Task instructions: Repeat the entries below exactly and in full.

Saved entries
#####
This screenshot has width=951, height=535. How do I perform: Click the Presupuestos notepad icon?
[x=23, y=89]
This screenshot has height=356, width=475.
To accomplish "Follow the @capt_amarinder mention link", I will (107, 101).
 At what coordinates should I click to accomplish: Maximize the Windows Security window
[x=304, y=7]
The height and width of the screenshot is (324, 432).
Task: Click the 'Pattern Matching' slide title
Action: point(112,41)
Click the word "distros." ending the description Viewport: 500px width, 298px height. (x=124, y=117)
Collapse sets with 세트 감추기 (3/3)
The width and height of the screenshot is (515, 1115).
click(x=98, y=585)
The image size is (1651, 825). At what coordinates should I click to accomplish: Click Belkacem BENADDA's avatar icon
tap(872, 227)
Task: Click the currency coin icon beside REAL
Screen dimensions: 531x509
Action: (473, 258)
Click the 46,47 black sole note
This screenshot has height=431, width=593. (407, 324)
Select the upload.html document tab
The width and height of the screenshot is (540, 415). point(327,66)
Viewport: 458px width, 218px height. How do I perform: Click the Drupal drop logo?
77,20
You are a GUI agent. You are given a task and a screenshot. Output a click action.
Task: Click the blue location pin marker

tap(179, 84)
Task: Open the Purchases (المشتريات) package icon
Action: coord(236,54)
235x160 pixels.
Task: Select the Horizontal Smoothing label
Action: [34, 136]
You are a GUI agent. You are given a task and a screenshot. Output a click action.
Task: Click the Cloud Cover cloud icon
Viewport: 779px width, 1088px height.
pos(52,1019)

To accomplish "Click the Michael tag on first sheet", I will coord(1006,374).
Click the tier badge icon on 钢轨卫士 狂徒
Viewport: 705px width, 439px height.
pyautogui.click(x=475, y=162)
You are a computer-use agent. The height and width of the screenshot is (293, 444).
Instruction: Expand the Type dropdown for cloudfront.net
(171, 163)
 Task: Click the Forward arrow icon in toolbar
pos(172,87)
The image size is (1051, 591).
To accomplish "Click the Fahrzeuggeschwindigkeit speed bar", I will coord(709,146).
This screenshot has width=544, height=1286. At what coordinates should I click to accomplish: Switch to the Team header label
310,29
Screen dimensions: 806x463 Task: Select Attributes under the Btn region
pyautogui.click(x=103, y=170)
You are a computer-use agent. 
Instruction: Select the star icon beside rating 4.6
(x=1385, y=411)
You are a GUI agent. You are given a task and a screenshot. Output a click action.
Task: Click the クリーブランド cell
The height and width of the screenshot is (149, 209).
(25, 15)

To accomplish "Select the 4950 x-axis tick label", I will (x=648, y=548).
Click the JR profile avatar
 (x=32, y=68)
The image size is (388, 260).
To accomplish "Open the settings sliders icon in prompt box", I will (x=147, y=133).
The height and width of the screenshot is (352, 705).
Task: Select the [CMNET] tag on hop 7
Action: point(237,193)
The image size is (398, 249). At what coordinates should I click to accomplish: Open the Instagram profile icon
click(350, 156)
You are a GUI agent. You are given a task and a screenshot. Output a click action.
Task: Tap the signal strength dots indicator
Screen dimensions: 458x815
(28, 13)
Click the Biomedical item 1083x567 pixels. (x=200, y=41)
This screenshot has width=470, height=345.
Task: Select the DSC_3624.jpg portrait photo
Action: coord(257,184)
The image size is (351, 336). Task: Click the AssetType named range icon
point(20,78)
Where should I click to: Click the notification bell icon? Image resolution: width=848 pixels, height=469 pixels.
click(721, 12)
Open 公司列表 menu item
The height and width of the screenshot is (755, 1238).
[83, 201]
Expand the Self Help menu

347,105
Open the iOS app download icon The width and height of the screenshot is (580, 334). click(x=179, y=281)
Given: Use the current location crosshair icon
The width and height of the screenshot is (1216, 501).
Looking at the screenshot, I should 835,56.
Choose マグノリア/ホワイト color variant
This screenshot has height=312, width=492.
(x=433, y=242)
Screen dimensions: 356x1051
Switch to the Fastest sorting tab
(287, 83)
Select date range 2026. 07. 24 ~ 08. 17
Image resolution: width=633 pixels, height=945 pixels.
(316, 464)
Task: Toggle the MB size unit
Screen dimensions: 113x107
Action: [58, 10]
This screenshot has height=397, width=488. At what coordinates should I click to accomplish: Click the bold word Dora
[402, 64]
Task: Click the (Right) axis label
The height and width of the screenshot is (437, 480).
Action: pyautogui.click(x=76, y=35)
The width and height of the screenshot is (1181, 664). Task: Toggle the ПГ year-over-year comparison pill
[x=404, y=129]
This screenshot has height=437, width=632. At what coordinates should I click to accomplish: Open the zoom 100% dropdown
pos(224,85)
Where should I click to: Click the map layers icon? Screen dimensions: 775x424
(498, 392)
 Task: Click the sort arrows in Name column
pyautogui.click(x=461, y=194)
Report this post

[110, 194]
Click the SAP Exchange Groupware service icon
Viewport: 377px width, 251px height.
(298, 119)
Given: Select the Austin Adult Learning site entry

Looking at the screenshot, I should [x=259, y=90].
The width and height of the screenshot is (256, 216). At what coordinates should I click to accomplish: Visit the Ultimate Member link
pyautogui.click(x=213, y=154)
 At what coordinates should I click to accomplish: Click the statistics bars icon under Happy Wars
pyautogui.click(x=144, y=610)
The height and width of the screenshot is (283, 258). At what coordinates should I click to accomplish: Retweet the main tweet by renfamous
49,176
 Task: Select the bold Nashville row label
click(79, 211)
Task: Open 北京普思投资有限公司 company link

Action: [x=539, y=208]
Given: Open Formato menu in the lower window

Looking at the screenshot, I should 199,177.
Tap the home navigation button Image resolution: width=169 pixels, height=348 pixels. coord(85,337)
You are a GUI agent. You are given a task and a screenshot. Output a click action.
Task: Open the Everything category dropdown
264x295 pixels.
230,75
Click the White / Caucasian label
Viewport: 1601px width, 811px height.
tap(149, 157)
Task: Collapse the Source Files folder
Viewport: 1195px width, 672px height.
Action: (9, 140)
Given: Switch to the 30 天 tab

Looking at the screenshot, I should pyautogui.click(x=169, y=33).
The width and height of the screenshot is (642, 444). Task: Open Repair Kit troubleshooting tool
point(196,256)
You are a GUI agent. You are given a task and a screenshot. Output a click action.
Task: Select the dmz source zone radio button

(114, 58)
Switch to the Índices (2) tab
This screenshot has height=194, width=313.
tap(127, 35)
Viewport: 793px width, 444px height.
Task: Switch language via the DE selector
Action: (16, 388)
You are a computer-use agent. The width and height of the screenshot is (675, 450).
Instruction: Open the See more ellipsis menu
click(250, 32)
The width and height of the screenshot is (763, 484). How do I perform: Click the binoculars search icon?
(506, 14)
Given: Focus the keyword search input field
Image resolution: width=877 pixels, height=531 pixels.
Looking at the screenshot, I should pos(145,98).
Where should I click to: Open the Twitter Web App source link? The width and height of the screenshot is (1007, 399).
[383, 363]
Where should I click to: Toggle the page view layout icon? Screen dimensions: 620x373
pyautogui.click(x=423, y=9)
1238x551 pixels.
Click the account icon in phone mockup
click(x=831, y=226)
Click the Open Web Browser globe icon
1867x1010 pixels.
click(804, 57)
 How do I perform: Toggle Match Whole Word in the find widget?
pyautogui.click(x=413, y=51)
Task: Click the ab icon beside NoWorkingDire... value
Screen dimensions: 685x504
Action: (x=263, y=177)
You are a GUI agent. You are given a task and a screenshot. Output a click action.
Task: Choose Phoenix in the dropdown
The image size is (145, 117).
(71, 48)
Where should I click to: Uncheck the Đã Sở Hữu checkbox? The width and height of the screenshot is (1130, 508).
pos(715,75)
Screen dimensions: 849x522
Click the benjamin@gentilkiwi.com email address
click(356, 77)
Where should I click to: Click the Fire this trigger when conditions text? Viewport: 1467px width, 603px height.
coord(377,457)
#####
Problem solution:
This screenshot has width=951, height=535. How do I perform: Click the Presupuestos notepad icon?
[x=23, y=89]
This screenshot has height=356, width=475.
To accomplish "Follow the @capt_amarinder mention link", I will (107, 101).
 At what coordinates should I click to accomplish: Maximize the Windows Security window
[x=304, y=7]
The height and width of the screenshot is (324, 432).
Task: Click the 'Pattern Matching' slide title
Action: point(112,41)
Click the word "distros." ending the description Viewport: 500px width, 298px height. (x=124, y=117)
Collapse sets with 세트 감추기 (3/3)
The width and height of the screenshot is (515, 1115).
click(x=98, y=585)
The image size is (1651, 825). At what coordinates should I click to accomplish: Click Belkacem BENADDA's avatar icon
tap(872, 227)
Task: Click the currency coin icon beside REAL
Screen dimensions: 531x509
Action: (473, 258)
Click the 46,47 black sole note
This screenshot has height=431, width=593. (407, 324)
Select the upload.html document tab
The width and height of the screenshot is (540, 415). point(327,66)
Viewport: 458px width, 218px height. How do I perform: Click the Drupal drop logo?
77,20
You are a GUI agent. You are given a task and a screenshot. Output a click action.
Task: Click the blue location pin marker

tap(179, 84)
Task: Open the Purchases (المشتريات) package icon
Action: coord(236,54)
235x160 pixels.
Task: Select the Horizontal Smoothing label
Action: [34, 136]
You are a GUI agent. You are given a task and a screenshot. Output a click action.
Task: Click the Cloud Cover cloud icon
Viewport: 779px width, 1088px height.
pos(52,1019)

To accomplish "Click the Michael tag on first sheet", I will coord(1006,374).
Click the tier badge icon on 钢轨卫士 狂徒
Viewport: 705px width, 439px height.
pyautogui.click(x=475, y=162)
You are a computer-use agent. The height and width of the screenshot is (293, 444).
Instruction: Expand the Type dropdown for cloudfront.net
(171, 163)
 Task: Click the Forward arrow icon in toolbar
pos(172,87)
The image size is (1051, 591).
To accomplish "Click the Fahrzeuggeschwindigkeit speed bar", I will coord(709,146).
This screenshot has width=544, height=1286. At what coordinates should I click to accomplish: Switch to the Team header label
310,29
Screen dimensions: 806x463 Task: Select Attributes under the Btn region
pyautogui.click(x=103, y=170)
You are a computer-use agent. 
Instruction: Select the star icon beside rating 4.6
(x=1385, y=411)
You are a GUI agent. You are given a task and a screenshot. Output a click action.
Task: Click the クリーブランド cell
The height and width of the screenshot is (149, 209).
(25, 15)

To accomplish "Select the 4950 x-axis tick label", I will (x=648, y=548).
Click the JR profile avatar
 (x=32, y=68)
The image size is (388, 260).
To accomplish "Open the settings sliders icon in prompt box", I will (x=147, y=133).
The height and width of the screenshot is (352, 705).
Task: Select the [CMNET] tag on hop 7
Action: point(237,193)
The image size is (398, 249). At what coordinates should I click to accomplish: Open the Instagram profile icon
click(350, 156)
You are a GUI agent. You are given a task and a screenshot. Output a click action.
Task: Tap the signal strength dots indicator
Screen dimensions: 458x815
(28, 13)
Click the Biomedical item 1083x567 pixels. (x=200, y=41)
This screenshot has width=470, height=345.
Task: Select the DSC_3624.jpg portrait photo
Action: coord(257,184)
The image size is (351, 336). Task: Click the AssetType named range icon
point(20,78)
Where should I click to: Click the notification bell icon? Image resolution: width=848 pixels, height=469 pixels.
click(721, 12)
Open 公司列表 menu item
The height and width of the screenshot is (755, 1238).
[83, 201]
Expand the Self Help menu

347,105
Open the iOS app download icon The width and height of the screenshot is (580, 334). click(x=179, y=281)
Given: Use the current location crosshair icon
The width and height of the screenshot is (1216, 501).
Looking at the screenshot, I should 835,56.
Choose マグノリア/ホワイト color variant
This screenshot has height=312, width=492.
(x=433, y=242)
Screen dimensions: 356x1051
Switch to the Fastest sorting tab
(287, 83)
Select date range 2026. 07. 24 ~ 08. 17
Image resolution: width=633 pixels, height=945 pixels.
(316, 464)
Task: Toggle the MB size unit
Screen dimensions: 113x107
Action: [58, 10]
This screenshot has height=397, width=488. At what coordinates should I click to accomplish: Click the bold word Dora
[402, 64]
Task: Click the (Right) axis label
The height and width of the screenshot is (437, 480).
Action: pyautogui.click(x=76, y=35)
The width and height of the screenshot is (1181, 664). Task: Toggle the ПГ year-over-year comparison pill
[x=404, y=129]
This screenshot has height=437, width=632. At what coordinates should I click to accomplish: Open the zoom 100% dropdown
pos(224,85)
Where should I click to: Click the map layers icon? Screen dimensions: 775x424
(498, 392)
 Task: Click the sort arrows in Name column
pyautogui.click(x=461, y=194)
Report this post

[110, 194]
Click the SAP Exchange Groupware service icon
Viewport: 377px width, 251px height.
(298, 119)
Given: Select the Austin Adult Learning site entry

Looking at the screenshot, I should [x=259, y=90].
The width and height of the screenshot is (256, 216). At what coordinates should I click to accomplish: Visit the Ultimate Member link
pyautogui.click(x=213, y=154)
 At what coordinates should I click to accomplish: Click the statistics bars icon under Happy Wars
pyautogui.click(x=144, y=610)
The height and width of the screenshot is (283, 258). At what coordinates should I click to accomplish: Retweet the main tweet by renfamous
49,176
 Task: Select the bold Nashville row label
click(79, 211)
Task: Open 北京普思投资有限公司 company link

Action: [x=539, y=208]
Given: Open Formato menu in the lower window

Looking at the screenshot, I should 199,177.
Tap the home navigation button Image resolution: width=169 pixels, height=348 pixels. coord(85,337)
You are a GUI agent. You are given a task and a screenshot. Output a click action.
Task: Open the Everything category dropdown
264x295 pixels.
230,75
Click the White / Caucasian label
Viewport: 1601px width, 811px height.
tap(149, 157)
Task: Collapse the Source Files folder
Viewport: 1195px width, 672px height.
Action: (9, 140)
Given: Switch to the 30 天 tab

Looking at the screenshot, I should pyautogui.click(x=169, y=33).
The width and height of the screenshot is (642, 444). Task: Open Repair Kit troubleshooting tool
point(196,256)
You are a GUI agent. You are given a task and a screenshot. Output a click action.
Task: Select the dmz source zone radio button

(114, 58)
Switch to the Índices (2) tab
This screenshot has height=194, width=313.
tap(127, 35)
Viewport: 793px width, 444px height.
Task: Switch language via the DE selector
Action: (16, 388)
You are a computer-use agent. The width and height of the screenshot is (675, 450).
Instruction: Open the See more ellipsis menu
click(250, 32)
The width and height of the screenshot is (763, 484). How do I perform: Click the binoculars search icon?
(506, 14)
Given: Focus the keyword search input field
Image resolution: width=877 pixels, height=531 pixels.
Looking at the screenshot, I should pos(145,98).
Where should I click to: Open the Twitter Web App source link? The width and height of the screenshot is (1007, 399).
[383, 363]
Where should I click to: Toggle the page view layout icon? Screen dimensions: 620x373
pyautogui.click(x=423, y=9)
1238x551 pixels.
Click the account icon in phone mockup
click(x=831, y=226)
Click the Open Web Browser globe icon
1867x1010 pixels.
click(804, 57)
 How do I perform: Toggle Match Whole Word in the find widget?
pyautogui.click(x=413, y=51)
Task: Click the ab icon beside NoWorkingDire... value
Screen dimensions: 685x504
Action: (x=263, y=177)
You are a GUI agent. You are given a task and a screenshot. Output a click action.
Task: Choose Phoenix in the dropdown
The image size is (145, 117).
(71, 48)
Where should I click to: Uncheck the Đã Sở Hữu checkbox? The width and height of the screenshot is (1130, 508).
pos(715,75)
Screen dimensions: 849x522
Click the benjamin@gentilkiwi.com email address
click(356, 77)
Where should I click to: Click the Fire this trigger when conditions text? Viewport: 1467px width, 603px height.
coord(377,457)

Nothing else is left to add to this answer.